Adam Blandin is an assistant professor of economics at Vanderbilt University. He is a macroeconomist with research interests in labor markets and public policy. His current research focuses on understanding the determinants of labor supply, the relationship between family structure and inequality, and the evolving nature of work. He co-developed and runs the Real-Time Population Survey, a quarterly nationally representative survey of U.S. households designed to deliver novel insights on the state of the labor market. Blandin’s research has been published in top economics journals, including the American Economic Journal: Macroeconomics and the Quarterly Journal of Economics. His work has also been featured in media outlets such as Bloomberg, The Economist, The New York Times, The Wall Street Journal, and The Washington Post. Prior to joining Vanderbilt, he was an assistant professor at Virginia Commonwealth University, where he was a regular visiting scholar at the Federal Reserve Bank of Richmond. Blandin earned his Ph.D. in economics from Arizona State University.

Alexander Bick

Alexander Bick is a senior economic policy advisor in the Research Division of the Federal Reserve Bank of St. Louis. He is a macroeconomist with research interests in labor markets and economic growth. His current work focuses on two areas: within- and cross-country differences in hours worked and the role of public policy, and recent labor market trends, including remote work and the adoption of generative AI. During the COVID-19 pandemic, he co-led a high-frequency online labor market survey with the Federal Reserve Bank of Dallas to provide real-time estimates of the state of the labor market. Bick’s research has been published in top economics journals, including American Economic Review, Review of Economic Studies, and Quarterly Journal of Economics. His work has also been featured in media outlets such as Bloomberg, The New York Times, The Wall Street Journal, and The Washington Post. Prior to joining the St. Louis Fed, he held academic positions at Goethe University and Arizona State University and spent a sabbatical in 2019 as a research economist at the Federal Reserve Bank of Minneapolis. Bick earned his Ph.D. in economics from Goethe University Frankfurt.

Ariel Avgar

Ariel C. Avgar is a David M. Cohen Professor at Cornell University’s School of Industrial and Labor Relations and director of the Center for Applied Research on Work.
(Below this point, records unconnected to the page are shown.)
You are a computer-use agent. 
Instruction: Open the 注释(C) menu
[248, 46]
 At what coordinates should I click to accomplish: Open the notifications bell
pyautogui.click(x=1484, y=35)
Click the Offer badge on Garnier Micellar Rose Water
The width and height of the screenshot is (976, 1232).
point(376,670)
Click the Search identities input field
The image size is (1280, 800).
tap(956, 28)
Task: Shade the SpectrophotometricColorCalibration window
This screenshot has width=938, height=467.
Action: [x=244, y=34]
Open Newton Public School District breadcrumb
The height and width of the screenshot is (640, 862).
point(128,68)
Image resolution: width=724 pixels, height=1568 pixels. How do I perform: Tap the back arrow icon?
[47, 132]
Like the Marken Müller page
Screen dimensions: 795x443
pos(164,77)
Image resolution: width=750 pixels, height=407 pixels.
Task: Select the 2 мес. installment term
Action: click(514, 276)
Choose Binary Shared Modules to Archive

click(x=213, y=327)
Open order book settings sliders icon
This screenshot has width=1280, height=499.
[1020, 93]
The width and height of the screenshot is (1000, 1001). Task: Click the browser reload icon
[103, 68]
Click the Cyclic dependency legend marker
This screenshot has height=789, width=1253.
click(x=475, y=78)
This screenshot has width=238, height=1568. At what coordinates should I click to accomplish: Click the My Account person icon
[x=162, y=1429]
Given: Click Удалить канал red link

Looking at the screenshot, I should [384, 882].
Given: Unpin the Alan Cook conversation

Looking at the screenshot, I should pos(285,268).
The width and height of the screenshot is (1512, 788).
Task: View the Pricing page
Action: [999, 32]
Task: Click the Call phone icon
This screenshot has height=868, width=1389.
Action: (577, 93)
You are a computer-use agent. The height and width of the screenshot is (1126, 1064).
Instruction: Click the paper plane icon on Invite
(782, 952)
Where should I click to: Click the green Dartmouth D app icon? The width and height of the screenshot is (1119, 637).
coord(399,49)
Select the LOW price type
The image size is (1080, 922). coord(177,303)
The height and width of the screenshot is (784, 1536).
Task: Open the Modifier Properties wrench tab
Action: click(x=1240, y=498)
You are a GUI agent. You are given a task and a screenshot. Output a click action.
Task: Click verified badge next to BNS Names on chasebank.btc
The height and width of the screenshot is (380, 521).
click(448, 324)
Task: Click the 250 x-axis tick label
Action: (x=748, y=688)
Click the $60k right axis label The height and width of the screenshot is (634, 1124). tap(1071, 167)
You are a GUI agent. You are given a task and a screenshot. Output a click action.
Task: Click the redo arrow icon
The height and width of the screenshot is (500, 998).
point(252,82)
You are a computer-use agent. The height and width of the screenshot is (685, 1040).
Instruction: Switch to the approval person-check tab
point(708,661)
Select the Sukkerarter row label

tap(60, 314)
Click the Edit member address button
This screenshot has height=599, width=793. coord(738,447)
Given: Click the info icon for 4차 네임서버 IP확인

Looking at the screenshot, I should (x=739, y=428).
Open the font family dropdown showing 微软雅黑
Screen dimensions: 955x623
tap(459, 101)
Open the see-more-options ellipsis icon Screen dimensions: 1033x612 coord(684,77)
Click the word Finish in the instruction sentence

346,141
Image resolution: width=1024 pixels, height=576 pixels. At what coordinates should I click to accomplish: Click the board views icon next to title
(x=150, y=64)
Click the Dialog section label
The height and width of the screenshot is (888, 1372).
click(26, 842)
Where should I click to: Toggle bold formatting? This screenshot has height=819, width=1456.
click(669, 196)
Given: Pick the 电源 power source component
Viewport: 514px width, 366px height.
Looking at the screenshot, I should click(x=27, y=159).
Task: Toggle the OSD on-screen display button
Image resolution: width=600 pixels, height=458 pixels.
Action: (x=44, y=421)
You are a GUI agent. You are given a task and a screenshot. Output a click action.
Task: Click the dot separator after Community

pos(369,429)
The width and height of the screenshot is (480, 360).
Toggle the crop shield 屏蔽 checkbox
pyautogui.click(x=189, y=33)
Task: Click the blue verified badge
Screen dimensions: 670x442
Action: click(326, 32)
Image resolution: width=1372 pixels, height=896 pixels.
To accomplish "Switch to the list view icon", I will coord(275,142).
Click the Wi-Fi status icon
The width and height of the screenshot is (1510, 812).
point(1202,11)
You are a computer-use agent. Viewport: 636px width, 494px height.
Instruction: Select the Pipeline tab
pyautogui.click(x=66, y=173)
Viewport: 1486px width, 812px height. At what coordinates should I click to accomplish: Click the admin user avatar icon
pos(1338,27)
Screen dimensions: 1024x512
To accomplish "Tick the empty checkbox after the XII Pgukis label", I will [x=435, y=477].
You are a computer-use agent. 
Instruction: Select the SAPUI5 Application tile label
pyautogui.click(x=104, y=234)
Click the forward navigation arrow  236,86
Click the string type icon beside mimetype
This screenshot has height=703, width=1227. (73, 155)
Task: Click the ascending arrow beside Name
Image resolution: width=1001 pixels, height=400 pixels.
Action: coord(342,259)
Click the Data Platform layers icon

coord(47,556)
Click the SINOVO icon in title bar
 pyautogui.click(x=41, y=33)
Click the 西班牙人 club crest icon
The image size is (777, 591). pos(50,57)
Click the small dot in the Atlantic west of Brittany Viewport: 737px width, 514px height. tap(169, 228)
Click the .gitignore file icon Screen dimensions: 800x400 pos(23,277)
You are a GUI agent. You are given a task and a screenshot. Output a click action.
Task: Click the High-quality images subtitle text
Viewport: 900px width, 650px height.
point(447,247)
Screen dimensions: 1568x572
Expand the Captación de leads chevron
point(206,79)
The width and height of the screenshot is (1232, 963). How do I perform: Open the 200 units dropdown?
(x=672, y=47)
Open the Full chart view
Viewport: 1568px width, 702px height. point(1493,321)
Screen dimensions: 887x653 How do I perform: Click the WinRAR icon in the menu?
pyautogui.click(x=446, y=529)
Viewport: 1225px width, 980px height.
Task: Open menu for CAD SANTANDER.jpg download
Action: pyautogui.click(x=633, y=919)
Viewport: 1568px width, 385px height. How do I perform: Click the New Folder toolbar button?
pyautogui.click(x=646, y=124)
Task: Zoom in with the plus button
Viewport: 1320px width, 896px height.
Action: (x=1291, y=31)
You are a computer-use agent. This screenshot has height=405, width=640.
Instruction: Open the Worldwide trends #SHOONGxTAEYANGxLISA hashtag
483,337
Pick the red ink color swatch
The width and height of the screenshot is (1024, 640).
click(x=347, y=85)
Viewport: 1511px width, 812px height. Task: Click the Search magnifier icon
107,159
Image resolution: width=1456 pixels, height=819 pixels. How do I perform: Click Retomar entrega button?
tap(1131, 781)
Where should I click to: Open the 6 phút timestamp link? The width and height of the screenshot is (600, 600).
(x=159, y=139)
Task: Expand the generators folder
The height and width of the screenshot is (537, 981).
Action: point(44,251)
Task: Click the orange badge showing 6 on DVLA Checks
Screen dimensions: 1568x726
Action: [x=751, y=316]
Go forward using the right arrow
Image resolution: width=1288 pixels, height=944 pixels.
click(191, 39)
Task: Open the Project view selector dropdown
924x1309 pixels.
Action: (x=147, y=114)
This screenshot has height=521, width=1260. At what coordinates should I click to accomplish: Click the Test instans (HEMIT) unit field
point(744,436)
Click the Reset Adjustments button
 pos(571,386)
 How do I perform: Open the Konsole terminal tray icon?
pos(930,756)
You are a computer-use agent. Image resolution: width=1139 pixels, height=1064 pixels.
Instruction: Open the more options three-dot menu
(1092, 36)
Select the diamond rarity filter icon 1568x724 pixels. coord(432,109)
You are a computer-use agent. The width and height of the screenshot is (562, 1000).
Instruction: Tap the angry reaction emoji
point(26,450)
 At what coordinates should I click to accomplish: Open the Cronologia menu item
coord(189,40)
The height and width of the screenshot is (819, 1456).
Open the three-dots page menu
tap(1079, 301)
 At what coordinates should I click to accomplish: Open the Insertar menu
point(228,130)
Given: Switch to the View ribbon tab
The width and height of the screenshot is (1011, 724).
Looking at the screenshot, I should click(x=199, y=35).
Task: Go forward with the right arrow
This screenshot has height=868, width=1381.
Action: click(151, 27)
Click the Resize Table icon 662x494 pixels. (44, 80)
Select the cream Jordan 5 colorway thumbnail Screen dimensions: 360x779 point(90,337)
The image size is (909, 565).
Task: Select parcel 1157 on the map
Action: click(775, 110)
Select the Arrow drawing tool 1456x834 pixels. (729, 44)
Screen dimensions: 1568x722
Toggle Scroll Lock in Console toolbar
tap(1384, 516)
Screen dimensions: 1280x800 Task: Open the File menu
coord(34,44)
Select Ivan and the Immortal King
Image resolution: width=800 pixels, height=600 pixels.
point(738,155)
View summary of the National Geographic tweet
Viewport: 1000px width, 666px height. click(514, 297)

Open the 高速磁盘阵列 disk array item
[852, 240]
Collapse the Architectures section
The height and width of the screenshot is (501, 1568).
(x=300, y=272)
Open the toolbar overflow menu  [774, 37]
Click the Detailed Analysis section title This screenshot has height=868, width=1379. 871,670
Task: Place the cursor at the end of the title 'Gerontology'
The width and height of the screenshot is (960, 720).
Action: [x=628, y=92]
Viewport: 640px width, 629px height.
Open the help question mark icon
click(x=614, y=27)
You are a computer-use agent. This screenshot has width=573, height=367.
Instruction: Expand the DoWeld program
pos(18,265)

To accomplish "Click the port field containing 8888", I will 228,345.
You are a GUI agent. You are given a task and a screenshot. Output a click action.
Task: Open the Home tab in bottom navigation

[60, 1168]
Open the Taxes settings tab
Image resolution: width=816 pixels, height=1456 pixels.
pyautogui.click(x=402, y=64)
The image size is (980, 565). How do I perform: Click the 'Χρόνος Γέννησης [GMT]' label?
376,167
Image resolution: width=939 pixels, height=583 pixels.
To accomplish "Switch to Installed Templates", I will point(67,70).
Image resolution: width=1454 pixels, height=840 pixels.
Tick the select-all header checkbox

His research focuses on two primary areas within employment relations. First, he explores the role that employment relations factors play in the health care industry, examining the effects of a variety of workplace innovations, including new technology, delivery of care models, and innovative work practices, on patients, front-line employees, and organizational performance. Second, he studies conflict and its management in organizations, with a focus on the strategic choices made by firms, investigating the adoption and implementation of organizational-level conflict management practices and systems to better understand the consequences of conflict for employees and employers. Avgar’s research has been published in a number of journals, including: Industrial and Labor Relations Review, Industrial Relations, British Journal of Industrial Relations, Ohio State Journal on Dispute Resolution, International Journal of Conflict Management, International Journal of Human Resource Management, Negotiation and Conflict Management Review, Advances in Industrial and Labor Relations, Health Services Research, and Medical Care. He received his Ph.D. from Cornell University.